WORK TASK: Scan the records below and copy every line that contains the string "Service".

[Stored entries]
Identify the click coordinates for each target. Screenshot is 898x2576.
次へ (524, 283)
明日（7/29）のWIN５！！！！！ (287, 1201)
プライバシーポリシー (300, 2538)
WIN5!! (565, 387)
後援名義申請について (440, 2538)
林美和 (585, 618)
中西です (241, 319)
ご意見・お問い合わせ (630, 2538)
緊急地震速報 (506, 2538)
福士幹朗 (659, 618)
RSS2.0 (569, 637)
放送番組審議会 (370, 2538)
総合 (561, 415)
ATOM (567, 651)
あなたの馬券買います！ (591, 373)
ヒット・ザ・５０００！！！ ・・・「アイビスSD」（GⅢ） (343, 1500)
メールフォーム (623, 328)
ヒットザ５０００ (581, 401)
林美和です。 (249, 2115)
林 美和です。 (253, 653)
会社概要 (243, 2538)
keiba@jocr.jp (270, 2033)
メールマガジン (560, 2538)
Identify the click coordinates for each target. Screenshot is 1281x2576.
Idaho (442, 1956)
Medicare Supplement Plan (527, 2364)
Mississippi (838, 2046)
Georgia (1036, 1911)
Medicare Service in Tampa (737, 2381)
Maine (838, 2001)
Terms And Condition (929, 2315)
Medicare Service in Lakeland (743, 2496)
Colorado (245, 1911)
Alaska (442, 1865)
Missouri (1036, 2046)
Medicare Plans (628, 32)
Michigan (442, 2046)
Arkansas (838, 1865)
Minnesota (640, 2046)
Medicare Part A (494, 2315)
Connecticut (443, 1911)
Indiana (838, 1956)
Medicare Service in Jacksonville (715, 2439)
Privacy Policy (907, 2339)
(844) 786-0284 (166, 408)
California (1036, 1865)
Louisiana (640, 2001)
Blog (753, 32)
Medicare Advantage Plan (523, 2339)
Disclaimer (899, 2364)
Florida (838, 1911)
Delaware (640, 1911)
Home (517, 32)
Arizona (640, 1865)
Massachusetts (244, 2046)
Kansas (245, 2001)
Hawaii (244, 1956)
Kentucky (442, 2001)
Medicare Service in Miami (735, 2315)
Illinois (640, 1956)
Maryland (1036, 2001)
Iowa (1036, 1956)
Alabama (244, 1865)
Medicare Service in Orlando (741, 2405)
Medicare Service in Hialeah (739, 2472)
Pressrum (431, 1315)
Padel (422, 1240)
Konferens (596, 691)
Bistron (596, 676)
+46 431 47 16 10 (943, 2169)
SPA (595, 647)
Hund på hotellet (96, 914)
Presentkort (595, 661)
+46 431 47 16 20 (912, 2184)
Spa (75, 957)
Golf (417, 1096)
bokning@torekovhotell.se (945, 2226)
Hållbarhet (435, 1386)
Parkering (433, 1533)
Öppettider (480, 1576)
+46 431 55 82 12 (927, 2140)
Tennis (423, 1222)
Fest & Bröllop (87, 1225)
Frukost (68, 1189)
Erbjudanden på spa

RESULT BELOW:
Medicare Service in Tampa (737, 2381)
Medicare Service in Lakeland (743, 2496)
Medicare Service in Jacksonville (715, 2439)
Medicare Service in Miami (735, 2315)
Medicare Service in Orlando (741, 2405)
Medicare Service in Hialeah (739, 2472)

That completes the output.